- _Task requirements_
Where the string "computer" shows up in a line of the records, copy that line.

- _Data to examine_
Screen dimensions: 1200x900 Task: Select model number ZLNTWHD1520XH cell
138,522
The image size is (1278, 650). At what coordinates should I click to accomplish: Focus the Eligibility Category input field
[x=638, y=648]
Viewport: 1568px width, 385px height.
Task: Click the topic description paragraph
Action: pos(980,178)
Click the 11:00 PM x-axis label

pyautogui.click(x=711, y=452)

--

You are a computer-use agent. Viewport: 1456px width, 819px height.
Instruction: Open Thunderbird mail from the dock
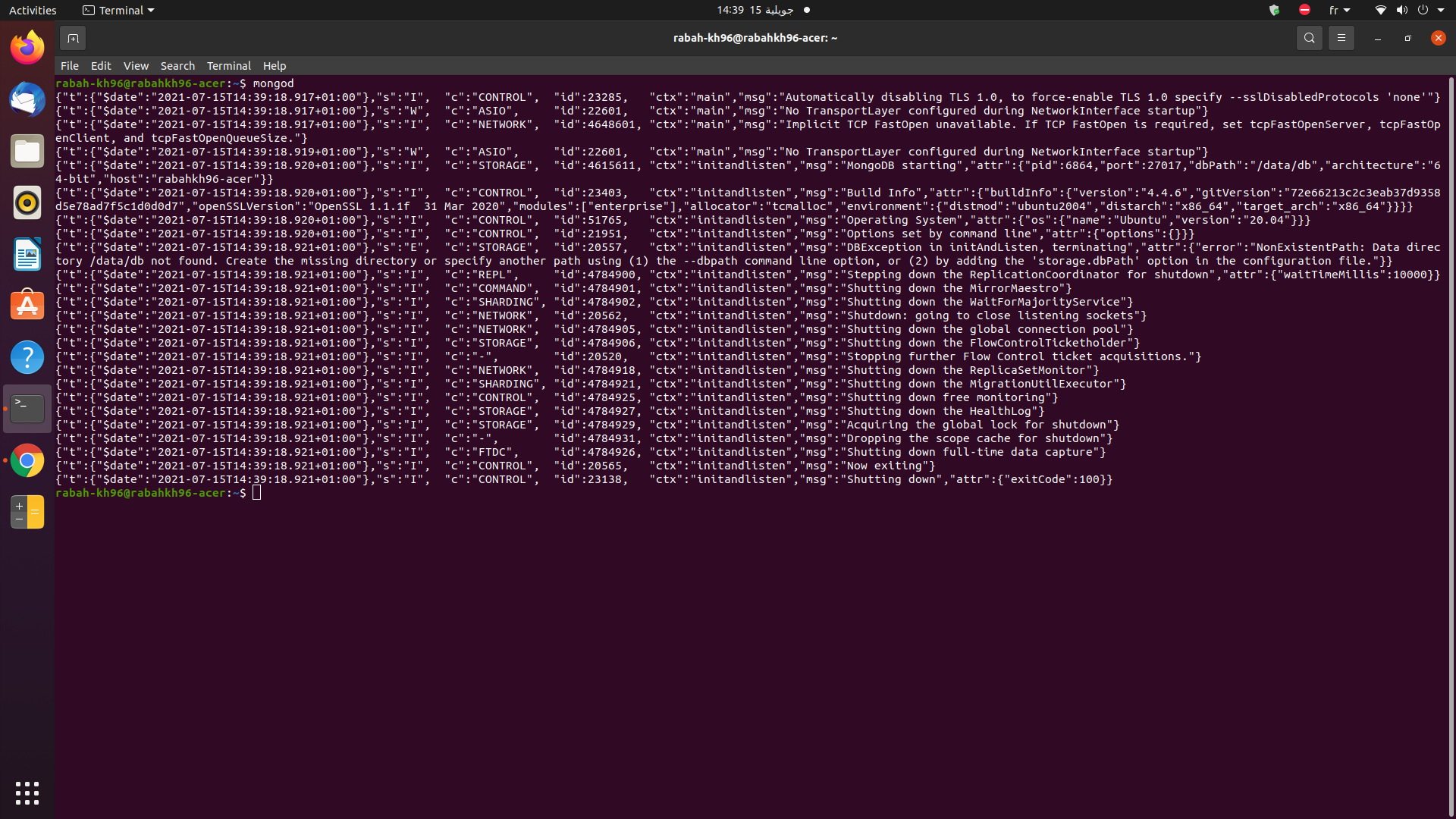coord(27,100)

---

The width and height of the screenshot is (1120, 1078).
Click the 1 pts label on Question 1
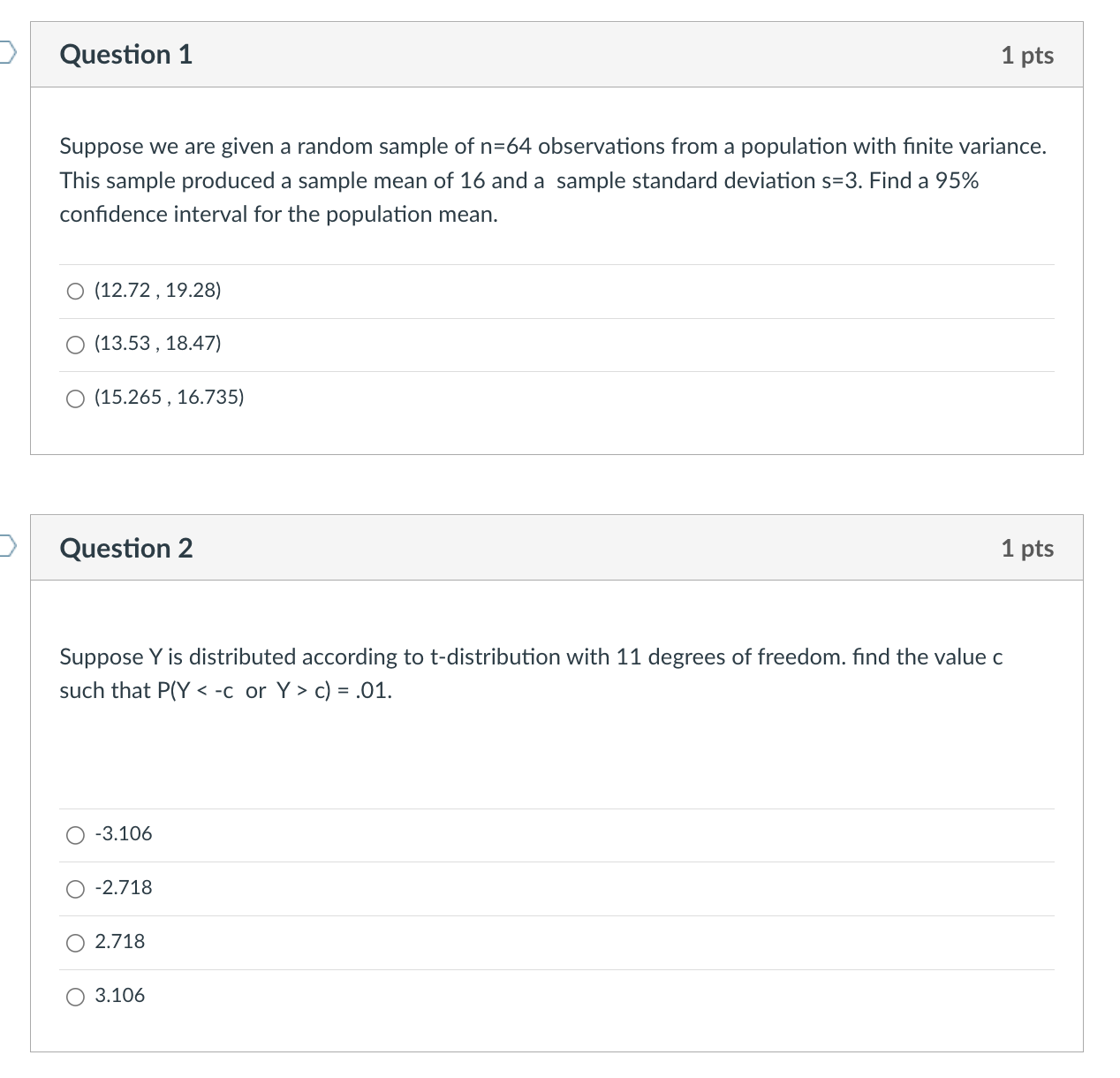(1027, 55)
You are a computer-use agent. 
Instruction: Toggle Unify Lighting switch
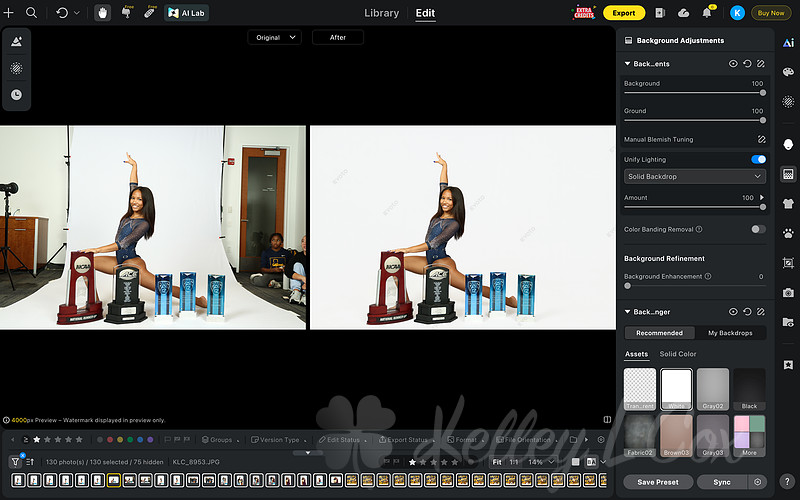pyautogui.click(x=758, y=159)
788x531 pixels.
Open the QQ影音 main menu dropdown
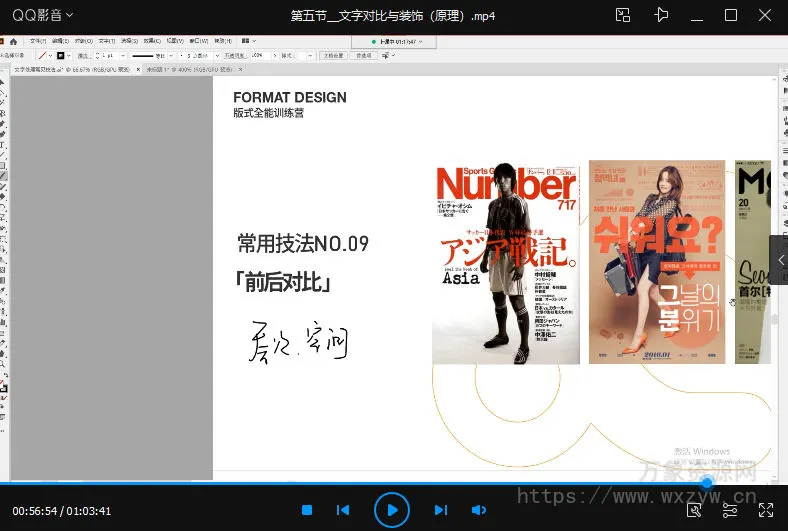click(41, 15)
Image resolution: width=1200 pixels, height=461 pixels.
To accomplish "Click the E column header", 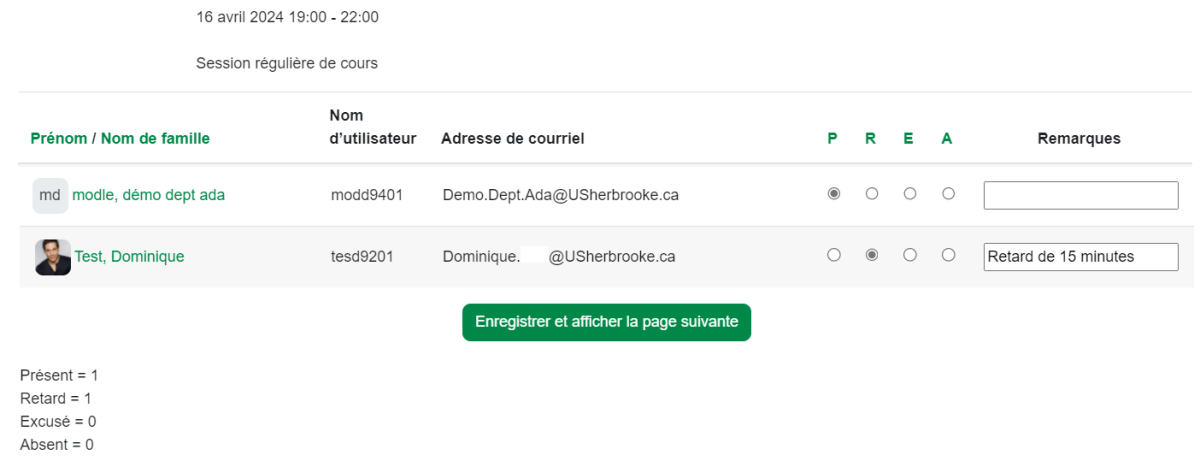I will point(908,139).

- _Answer_
You are a computer-use agent. Viewport: 1456px width, 819px height.
You are a computer-use agent. 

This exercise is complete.